Post Thanksgiving
Yesterday was the first day I didn't touch my novel since the start of November. Felt weird not to go to the laptop, open the file, check for spelling errors, load the wordcount into the spreadsheet, the whole routine. Not that I didn't go to the laptop at all, a comment spammer on a Comcast cable modem in Maryland was hitting the site several times a second for the last day and a half. Mr. Spammer vastly inflated our log files so we got "quota exceeded" errors and I hope Comcast shuts down his account.
But we did go out into the post-Thanksgiving shopping frenzy, which had died down nicely by the afternoon unless you wanted to go to Trader Joe's. They just opened in a part of town that already got horribly trafficated at rush hour. Borders was just fine. Read Stitch and Bitch Nation because my copy hasn't arrived yet, and decided to make the Hurry Up Spring Armwarmers. This is because it's a chance to try Noro Kureyon and because my office is terminally cold in winter, autumn, and spring. The chart corrections are here.
Thanksgiving was wonderful! A quiet, lazy day with best friends and way too much food.

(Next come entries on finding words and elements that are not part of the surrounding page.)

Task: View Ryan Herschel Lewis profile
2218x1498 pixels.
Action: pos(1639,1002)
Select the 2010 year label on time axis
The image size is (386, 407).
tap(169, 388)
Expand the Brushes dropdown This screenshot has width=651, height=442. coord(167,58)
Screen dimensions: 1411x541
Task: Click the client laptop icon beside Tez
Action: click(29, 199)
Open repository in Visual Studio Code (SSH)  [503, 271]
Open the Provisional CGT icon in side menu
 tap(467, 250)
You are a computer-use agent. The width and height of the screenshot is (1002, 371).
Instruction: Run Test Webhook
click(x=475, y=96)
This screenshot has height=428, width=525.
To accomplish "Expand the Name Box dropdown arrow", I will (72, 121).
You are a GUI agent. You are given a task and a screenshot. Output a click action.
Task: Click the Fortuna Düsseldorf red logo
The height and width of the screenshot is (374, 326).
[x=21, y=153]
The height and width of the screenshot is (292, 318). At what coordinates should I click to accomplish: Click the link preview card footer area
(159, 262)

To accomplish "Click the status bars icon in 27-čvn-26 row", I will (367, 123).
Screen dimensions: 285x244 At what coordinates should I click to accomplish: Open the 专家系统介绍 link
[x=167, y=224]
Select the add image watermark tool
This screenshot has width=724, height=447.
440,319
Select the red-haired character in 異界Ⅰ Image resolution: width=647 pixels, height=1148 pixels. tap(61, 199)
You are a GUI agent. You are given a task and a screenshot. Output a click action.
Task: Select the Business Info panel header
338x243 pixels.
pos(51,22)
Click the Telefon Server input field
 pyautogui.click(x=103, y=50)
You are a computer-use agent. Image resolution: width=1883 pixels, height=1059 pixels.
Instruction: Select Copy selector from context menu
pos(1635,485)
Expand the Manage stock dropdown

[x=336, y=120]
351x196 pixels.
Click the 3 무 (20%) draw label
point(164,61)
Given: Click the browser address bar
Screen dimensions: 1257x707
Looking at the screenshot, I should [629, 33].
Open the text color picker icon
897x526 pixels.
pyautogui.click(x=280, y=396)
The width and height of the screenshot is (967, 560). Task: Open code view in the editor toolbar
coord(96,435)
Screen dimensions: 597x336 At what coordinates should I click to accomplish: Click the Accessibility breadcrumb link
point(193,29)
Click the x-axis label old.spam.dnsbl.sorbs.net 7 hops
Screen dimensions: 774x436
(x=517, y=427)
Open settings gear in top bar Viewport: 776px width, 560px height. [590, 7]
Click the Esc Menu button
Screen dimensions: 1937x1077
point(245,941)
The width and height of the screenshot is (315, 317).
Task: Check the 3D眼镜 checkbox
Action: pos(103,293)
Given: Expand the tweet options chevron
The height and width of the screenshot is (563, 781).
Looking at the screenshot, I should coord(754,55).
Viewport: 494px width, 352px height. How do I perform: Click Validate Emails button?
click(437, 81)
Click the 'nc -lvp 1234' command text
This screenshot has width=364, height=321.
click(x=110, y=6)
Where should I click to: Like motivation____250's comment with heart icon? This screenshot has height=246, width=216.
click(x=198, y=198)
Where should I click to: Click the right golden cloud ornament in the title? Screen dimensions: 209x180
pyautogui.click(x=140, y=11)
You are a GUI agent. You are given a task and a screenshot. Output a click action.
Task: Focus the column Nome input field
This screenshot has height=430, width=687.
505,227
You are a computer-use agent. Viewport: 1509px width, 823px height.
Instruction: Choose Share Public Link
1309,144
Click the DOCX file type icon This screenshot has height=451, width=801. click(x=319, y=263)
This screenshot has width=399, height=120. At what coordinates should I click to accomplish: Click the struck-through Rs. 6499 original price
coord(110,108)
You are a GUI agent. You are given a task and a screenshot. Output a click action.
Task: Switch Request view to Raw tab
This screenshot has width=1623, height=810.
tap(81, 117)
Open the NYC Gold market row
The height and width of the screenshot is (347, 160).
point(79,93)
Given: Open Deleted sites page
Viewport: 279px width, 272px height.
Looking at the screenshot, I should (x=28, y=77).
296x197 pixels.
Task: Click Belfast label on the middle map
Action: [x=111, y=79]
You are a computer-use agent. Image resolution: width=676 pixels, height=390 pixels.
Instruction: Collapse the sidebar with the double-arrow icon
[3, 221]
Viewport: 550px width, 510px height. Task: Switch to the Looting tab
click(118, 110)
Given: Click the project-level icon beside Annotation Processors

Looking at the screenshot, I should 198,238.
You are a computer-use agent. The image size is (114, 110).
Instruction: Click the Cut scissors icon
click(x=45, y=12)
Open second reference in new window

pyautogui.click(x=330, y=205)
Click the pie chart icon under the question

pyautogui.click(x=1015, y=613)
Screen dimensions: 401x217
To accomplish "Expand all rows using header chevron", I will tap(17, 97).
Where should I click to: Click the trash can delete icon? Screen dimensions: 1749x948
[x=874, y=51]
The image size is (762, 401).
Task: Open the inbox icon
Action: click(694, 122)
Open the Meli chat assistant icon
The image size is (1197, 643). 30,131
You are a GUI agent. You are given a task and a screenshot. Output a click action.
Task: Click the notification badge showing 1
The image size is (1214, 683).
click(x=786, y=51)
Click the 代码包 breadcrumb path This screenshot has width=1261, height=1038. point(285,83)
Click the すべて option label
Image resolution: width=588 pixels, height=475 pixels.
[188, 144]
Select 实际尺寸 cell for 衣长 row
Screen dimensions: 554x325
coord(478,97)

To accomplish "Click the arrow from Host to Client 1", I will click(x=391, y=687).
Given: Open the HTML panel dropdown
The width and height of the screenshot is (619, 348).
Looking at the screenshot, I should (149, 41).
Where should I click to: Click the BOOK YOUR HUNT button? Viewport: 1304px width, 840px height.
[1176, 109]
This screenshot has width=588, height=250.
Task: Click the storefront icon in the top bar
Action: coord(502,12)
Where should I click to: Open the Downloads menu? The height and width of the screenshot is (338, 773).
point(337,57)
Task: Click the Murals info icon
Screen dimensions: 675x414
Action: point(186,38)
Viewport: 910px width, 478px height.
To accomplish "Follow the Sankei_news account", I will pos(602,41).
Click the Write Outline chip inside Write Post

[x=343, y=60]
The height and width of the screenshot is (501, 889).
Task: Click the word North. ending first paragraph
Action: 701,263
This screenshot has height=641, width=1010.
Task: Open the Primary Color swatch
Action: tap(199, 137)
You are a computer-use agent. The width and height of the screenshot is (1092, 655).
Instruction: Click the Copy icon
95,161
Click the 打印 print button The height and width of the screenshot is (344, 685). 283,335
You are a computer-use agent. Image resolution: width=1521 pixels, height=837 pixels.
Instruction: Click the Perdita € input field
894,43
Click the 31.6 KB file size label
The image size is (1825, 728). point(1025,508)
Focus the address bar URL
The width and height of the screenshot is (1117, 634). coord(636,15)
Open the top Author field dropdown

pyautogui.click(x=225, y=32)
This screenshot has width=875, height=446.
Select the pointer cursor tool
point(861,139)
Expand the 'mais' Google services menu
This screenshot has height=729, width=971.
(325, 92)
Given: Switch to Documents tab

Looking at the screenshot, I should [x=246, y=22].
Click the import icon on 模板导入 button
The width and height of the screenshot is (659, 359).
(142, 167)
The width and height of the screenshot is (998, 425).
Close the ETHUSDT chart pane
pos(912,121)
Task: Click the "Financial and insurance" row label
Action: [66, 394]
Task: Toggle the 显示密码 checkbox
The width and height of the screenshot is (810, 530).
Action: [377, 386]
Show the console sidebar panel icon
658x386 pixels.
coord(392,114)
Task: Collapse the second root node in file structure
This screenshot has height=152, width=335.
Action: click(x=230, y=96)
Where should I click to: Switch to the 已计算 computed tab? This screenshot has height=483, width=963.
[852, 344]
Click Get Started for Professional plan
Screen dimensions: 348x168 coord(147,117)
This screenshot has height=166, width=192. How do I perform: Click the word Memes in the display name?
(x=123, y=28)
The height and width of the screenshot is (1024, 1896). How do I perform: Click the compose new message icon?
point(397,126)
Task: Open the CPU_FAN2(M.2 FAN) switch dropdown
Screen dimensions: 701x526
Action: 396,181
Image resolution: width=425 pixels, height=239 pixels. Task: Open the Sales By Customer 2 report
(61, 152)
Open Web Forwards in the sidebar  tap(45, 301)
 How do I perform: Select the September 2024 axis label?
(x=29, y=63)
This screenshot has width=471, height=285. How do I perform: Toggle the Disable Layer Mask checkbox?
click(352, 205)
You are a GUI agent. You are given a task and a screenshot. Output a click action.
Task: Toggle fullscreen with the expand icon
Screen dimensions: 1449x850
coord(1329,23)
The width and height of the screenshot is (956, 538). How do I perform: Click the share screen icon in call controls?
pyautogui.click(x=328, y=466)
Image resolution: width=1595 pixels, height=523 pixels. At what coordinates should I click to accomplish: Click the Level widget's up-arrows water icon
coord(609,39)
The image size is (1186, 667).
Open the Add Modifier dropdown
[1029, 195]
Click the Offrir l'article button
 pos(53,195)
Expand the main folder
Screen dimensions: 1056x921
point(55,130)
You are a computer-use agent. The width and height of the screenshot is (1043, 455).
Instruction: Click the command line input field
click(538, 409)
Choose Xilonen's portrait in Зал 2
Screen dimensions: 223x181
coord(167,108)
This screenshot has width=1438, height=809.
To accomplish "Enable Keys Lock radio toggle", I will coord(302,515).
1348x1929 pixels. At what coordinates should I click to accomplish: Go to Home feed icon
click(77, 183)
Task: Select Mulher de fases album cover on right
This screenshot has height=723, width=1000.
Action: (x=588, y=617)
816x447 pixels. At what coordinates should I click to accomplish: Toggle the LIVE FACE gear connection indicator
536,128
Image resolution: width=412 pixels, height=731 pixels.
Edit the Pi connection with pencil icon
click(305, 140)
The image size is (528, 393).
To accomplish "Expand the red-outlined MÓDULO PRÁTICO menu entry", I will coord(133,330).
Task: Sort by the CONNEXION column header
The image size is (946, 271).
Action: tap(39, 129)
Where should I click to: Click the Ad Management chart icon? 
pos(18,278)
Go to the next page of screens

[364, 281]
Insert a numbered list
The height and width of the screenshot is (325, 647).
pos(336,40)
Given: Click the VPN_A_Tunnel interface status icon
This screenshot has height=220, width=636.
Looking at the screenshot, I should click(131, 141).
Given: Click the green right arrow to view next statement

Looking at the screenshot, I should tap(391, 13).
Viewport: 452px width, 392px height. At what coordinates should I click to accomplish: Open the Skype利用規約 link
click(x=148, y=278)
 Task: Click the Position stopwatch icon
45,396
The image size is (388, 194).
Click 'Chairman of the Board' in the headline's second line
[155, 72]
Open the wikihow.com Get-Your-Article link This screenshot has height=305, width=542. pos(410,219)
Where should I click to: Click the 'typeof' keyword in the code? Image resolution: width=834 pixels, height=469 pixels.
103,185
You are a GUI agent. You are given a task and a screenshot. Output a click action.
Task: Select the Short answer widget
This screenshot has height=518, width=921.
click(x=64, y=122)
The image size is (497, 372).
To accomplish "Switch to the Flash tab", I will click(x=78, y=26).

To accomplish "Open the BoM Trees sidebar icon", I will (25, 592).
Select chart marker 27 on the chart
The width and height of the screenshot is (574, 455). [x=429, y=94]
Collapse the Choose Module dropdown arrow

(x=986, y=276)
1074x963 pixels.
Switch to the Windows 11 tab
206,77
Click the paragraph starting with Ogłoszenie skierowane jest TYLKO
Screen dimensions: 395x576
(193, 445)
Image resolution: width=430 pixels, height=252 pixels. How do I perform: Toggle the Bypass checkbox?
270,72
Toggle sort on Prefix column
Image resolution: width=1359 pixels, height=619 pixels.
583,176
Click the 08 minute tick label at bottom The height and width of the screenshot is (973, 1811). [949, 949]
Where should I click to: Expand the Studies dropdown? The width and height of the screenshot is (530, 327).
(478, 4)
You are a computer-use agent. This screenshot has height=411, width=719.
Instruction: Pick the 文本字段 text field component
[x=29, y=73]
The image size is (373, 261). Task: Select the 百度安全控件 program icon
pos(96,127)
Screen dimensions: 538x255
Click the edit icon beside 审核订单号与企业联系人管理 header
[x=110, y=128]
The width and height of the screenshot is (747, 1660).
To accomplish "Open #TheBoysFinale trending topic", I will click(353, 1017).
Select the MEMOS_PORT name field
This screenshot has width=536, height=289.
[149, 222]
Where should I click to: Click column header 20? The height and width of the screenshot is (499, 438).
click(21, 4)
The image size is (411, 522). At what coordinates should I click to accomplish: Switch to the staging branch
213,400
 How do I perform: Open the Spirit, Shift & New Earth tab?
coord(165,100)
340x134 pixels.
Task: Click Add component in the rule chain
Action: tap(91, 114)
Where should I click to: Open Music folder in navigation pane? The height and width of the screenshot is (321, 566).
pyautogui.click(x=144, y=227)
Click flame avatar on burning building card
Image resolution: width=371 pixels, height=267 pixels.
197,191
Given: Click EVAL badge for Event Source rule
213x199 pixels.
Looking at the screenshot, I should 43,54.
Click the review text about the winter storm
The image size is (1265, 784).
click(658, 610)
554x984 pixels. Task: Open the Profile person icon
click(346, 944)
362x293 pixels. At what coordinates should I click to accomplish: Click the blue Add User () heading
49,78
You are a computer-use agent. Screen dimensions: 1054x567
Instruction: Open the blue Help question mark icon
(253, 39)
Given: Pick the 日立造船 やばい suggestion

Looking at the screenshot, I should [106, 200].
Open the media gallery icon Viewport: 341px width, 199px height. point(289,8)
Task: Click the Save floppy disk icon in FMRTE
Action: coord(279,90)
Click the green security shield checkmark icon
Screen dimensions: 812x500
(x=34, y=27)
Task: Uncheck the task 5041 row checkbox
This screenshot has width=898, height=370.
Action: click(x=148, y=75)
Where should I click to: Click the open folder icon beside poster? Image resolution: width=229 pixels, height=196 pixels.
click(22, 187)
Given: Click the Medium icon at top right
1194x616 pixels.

Picked up Natalie Goldberg's Thunder and Lightening as a reward for getting my novel validated and winning NaNoWriMo 2004. Writing down the bones was the first writing book I ever got, and I still go back to it when I'm stuck. Lightening is more of the same unstructured advice, but it has more focus on the actual production of something finished, instead of getting you into writing practice. She says you should do two years of writing practice before attempting something finished. My novel draft feels more finished than anything else I've done, probably because it's longer. I'm pleased with it, but right now we need a little time apart before I go in red pen blazing.